Items from a dataset:

'''

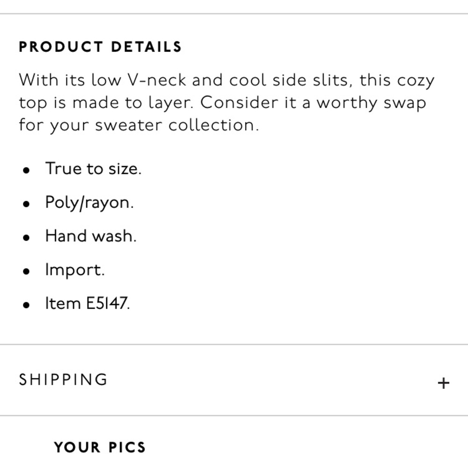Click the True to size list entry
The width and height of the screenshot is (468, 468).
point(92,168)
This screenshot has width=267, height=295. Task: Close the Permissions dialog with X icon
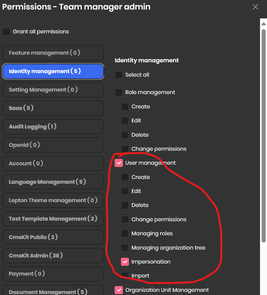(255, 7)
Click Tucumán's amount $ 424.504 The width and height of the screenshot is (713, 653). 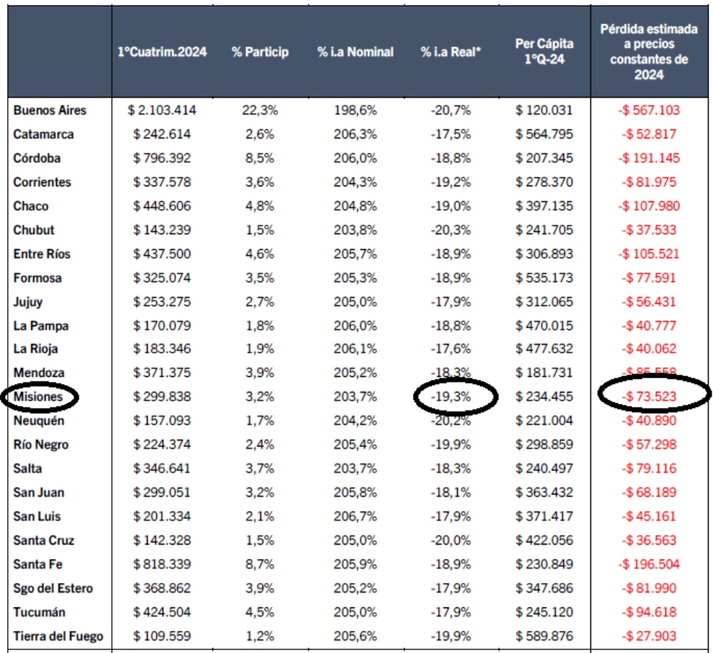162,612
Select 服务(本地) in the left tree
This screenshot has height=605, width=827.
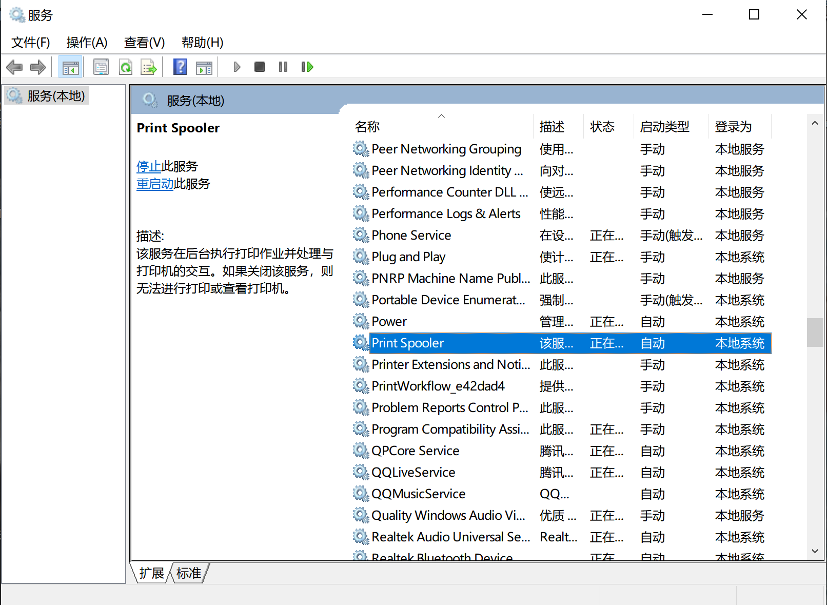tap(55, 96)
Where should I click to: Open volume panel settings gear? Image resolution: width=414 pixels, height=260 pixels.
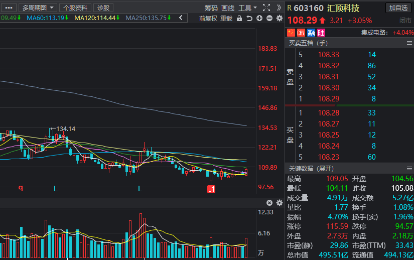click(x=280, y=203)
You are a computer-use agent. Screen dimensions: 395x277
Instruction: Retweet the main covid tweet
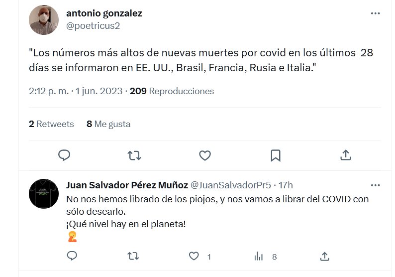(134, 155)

'''
'''

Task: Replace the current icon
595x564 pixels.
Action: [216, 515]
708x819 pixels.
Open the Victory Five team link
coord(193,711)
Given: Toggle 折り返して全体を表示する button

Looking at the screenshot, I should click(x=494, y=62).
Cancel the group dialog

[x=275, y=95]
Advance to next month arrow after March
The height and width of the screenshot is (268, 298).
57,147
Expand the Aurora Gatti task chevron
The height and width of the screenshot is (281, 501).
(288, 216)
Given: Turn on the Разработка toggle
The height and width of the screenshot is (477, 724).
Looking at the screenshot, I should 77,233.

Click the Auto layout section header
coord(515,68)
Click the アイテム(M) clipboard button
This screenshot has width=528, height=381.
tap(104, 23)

'''
'''

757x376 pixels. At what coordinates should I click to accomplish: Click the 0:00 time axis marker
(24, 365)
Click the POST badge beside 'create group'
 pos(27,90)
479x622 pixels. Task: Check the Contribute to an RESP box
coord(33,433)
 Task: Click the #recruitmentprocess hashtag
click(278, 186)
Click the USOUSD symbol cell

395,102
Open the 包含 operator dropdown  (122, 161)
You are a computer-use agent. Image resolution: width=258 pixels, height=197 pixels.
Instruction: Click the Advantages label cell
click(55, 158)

'''

* [WHAT IS REQUIRED]: Among the lines above, find those with the word "agent". Copy them.

* [RESULT]:
You are a computer-use agent. Screen dimensions: 395x277
You are a computer-use agent. Image resolution: width=258 pixels, height=197 pixels.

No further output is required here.